In her brilliant essay on Housekeeping, Madelaine Lucas describes Robinson herself writing the novel as a young mother of two settling in Seattle in the mid-1970s while completing her PhD at the University of Washington. “Here,” she writes, “early descriptions of Ruth, Lucille, and Sylvie appear amongst notes for her dissertation on Part Two of Shakespeare’s Henry VI, hastily jotted phone numbers for child-care centers, and drafts of letters to friends or family that discuss everything from the impeachment process against Richard Nixon to the progress of her garden.”

It becomes clear from Robinson’s personal archive that for her, there is no gulf between the domestic and the creative. The same goes for many artmakers, especially in a physically and spiritually crowded city like New York. We must somehow make proper space for the work that brings us joy, yet we are equipped with the knowledge that domestic ritual does not assure stability. Mrs. Meyers in Radish scent is, unfortunately, not an accredited remedy for anxiety.

Lucas agrees and posits that domestic acts and rituals serve “to protect ourselves against abandonment, separation, loss. What else is housekeeping but a kind of magical thinking, a wish against the things we fear the most?”

What Ruth and Sylvie fear most is their separation from one another. When a court hearing threatens to upend Sylvie’s right to legal guardianship over her niece, she springs into action, burning her newspaper collection, staying up all night dusting, and combing Ruth’s hair. Keeping house means keeping what’s left of her family together.

So perhaps I keep diligent house not only to quell the storm of endless to-do lists, but to remind myself, and ward off my greatest fear, that I am not without purpose.
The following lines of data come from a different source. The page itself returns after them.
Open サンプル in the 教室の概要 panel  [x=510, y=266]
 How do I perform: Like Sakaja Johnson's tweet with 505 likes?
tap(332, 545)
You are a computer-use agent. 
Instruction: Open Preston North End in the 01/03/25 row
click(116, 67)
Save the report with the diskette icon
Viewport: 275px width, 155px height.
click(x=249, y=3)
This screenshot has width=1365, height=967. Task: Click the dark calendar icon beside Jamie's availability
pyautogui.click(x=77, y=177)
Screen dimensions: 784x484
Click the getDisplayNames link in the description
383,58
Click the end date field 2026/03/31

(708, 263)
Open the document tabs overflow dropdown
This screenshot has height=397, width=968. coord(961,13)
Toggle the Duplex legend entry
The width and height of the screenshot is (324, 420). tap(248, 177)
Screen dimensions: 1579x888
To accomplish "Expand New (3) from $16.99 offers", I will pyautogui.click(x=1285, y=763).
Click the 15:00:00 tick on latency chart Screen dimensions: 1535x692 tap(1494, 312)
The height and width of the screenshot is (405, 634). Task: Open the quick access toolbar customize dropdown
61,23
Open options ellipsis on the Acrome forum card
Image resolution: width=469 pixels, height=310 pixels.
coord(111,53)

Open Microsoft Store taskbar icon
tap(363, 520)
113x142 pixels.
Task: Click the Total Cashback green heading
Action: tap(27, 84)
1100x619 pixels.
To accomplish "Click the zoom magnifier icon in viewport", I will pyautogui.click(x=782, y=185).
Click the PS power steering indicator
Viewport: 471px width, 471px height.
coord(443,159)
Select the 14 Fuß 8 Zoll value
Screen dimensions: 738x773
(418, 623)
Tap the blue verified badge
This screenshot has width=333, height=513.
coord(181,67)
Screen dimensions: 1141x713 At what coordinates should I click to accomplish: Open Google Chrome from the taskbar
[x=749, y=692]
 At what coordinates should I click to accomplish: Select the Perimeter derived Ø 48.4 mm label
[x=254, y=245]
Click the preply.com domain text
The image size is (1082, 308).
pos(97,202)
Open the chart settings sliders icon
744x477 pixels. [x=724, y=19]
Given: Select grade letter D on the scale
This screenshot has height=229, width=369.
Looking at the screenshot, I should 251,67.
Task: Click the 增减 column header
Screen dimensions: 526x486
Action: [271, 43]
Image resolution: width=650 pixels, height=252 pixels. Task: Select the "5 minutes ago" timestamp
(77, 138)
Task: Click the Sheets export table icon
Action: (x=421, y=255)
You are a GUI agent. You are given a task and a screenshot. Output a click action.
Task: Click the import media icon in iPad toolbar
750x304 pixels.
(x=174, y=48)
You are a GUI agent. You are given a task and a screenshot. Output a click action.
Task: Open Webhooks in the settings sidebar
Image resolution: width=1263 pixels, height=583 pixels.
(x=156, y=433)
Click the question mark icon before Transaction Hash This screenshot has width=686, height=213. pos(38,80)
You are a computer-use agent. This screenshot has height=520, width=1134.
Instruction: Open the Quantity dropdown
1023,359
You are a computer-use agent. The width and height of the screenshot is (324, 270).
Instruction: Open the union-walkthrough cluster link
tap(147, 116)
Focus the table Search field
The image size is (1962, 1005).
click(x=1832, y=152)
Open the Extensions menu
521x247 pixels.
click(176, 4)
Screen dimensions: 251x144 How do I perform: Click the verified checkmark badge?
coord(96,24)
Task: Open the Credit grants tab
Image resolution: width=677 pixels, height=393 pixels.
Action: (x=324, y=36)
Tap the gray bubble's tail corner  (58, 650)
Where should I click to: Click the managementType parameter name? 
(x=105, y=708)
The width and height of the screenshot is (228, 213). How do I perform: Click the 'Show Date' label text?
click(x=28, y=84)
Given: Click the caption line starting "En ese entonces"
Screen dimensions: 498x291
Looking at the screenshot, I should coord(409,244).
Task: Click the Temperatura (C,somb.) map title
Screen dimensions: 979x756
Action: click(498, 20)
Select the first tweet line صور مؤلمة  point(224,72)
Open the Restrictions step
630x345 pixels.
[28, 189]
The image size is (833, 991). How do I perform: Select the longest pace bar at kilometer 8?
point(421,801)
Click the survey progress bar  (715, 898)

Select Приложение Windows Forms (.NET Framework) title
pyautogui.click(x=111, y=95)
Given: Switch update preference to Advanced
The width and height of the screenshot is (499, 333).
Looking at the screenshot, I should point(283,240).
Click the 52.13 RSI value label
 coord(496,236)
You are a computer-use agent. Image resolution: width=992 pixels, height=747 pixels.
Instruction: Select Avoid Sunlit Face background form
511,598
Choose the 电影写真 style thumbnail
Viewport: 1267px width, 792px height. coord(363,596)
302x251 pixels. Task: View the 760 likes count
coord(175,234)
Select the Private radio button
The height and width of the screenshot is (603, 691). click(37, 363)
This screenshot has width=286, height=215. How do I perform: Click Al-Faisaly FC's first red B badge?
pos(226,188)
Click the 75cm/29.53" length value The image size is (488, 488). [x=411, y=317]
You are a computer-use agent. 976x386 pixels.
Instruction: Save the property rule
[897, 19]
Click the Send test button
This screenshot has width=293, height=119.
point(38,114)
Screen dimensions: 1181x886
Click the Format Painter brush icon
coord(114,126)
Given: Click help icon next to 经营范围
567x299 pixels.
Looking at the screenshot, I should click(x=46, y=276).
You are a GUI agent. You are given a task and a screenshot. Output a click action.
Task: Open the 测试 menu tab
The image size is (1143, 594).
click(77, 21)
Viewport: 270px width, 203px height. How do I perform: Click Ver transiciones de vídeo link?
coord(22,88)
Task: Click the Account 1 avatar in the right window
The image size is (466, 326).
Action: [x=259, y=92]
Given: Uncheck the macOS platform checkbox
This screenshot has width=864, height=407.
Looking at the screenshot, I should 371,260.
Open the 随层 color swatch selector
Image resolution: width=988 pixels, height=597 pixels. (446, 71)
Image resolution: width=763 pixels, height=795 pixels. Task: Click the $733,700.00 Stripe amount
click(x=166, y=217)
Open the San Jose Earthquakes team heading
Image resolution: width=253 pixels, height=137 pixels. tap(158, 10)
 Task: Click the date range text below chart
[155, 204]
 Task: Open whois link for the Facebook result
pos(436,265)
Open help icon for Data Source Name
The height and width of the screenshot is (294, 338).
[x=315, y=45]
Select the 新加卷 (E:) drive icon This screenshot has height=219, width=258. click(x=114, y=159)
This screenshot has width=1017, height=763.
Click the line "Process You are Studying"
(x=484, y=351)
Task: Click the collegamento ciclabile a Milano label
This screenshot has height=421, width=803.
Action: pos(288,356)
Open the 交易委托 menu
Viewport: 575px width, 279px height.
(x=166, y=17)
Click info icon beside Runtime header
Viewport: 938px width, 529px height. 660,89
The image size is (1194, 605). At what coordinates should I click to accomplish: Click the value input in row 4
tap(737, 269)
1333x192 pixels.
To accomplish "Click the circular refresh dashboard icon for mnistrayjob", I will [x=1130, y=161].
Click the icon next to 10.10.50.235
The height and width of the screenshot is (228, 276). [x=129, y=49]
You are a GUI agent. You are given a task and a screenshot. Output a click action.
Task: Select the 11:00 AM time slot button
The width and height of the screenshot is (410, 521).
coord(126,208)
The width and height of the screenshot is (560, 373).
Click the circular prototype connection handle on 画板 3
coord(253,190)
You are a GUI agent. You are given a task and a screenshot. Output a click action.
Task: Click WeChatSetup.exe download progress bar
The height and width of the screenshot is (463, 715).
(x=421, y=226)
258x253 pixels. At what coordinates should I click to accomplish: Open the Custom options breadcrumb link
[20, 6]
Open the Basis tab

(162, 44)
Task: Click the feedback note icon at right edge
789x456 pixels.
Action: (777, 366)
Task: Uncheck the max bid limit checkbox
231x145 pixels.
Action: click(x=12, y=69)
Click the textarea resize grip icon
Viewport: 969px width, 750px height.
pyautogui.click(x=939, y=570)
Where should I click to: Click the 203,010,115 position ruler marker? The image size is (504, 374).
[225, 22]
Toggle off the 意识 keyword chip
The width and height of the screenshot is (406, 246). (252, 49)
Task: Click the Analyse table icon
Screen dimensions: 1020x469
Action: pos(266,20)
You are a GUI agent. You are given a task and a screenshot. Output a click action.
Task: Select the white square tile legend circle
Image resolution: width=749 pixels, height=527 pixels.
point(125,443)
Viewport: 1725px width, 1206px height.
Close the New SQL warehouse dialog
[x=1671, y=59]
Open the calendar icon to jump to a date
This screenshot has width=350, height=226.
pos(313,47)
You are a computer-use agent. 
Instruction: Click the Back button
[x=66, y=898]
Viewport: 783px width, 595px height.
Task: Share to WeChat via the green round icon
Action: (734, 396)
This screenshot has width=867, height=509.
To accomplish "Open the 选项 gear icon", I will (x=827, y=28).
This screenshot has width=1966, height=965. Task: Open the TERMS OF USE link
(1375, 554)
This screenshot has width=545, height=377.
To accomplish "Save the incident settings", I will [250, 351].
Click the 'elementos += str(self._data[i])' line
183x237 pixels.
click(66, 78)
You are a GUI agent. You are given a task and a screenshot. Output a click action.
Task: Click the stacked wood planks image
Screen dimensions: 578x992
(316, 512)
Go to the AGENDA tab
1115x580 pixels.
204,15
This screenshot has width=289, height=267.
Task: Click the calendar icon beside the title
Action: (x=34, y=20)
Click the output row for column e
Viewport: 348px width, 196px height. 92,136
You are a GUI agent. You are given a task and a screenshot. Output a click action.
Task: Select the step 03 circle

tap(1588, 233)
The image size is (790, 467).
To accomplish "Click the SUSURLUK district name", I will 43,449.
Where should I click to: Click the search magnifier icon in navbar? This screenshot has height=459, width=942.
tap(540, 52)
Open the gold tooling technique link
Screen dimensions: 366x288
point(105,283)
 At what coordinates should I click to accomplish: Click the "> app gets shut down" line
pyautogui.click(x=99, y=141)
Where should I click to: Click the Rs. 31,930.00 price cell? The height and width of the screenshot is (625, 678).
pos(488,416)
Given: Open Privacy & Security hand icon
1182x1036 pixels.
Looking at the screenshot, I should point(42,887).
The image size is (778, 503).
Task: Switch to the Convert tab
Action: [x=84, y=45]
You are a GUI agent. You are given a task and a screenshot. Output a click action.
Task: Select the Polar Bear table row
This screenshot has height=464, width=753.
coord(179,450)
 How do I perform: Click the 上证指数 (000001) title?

I am wholly responsible for the state of my very own private space. It is undeniably nice to feel in control of something, for no one warns students in their final hour about the disorientation, that feeling of being completely unmoored, that accompanies one’s grand exit from schooling. It’s a bit like being “turned out of house,” as Ruth describes it. Until college graduation I always had tasks to do, my next steps were laid out in front of me in a clutter-less path. I’ll take these classes next semester, and audition for these two plays. Over the summer I will intern here. Now, I have to create the steps for myself, a daunting yet exciting prospect.

And what of writing? Well, what else to do when I know where I’d like to be but have no clue how to get there? “It never occurred to me that words, too, must be salvaged. It was absurd to think that things were held in place, are held in place, by a web of words,” Ruth says. I imagine that Robinson found the time to salvage her words, which would eventually become the manuscript for Housekeeping, between her children’s naps, after their bedtime, and in the marginalia of her notebooks.

So I think of her when I wake from a dream and rush to scribble it down before making breakfast. Because here is a truth: inspiration does still strike. Writing, like cleaning, makes comprehensible the meandering blazes of the mind –the clutter– and is thus a housekeeping of its own.


P.S. Recs of the month! Bunny by Mona Awad (aptly titled), this Slate article with a hot take on the ending of TÁR, & a lovely dive into Virginia Woolf’s private life from the New Yorker.